WHAT IS EXPECTED: Could you find each line of the data below that contains the word "This" and copy those lines?

[Stored data entries]
- - - -

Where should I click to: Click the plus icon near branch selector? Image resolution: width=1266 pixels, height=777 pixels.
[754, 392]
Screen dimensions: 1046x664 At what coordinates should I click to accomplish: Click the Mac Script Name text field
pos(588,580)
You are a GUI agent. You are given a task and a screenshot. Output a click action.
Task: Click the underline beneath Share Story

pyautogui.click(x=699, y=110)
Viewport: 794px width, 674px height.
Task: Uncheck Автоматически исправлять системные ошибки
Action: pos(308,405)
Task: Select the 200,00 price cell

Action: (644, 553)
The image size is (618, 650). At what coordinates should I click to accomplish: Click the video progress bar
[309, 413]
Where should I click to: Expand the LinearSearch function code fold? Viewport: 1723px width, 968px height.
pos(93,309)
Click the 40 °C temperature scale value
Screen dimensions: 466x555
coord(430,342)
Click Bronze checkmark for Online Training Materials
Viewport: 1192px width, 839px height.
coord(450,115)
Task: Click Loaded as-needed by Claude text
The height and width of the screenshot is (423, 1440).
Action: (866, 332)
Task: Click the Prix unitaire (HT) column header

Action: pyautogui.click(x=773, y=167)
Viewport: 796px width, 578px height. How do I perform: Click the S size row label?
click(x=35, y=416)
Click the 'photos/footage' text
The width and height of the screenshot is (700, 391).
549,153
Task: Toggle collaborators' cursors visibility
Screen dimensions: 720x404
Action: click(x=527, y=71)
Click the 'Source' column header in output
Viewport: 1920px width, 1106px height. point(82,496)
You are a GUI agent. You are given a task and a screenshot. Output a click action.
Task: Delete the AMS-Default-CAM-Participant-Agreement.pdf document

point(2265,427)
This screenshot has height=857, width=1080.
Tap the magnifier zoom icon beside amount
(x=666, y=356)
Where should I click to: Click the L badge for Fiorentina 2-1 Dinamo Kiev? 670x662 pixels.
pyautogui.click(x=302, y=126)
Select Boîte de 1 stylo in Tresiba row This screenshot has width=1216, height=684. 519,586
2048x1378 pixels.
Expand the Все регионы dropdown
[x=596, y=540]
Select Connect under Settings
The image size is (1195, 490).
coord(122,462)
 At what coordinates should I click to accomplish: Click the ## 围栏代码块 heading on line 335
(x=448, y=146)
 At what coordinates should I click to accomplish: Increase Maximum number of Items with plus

- - - -

SOLUTION TO THE PROBLEM:
This screenshot has height=857, width=1080.
Select Boîte de 1 stylo in Tresiba row This screenshot has width=1216, height=684. 519,586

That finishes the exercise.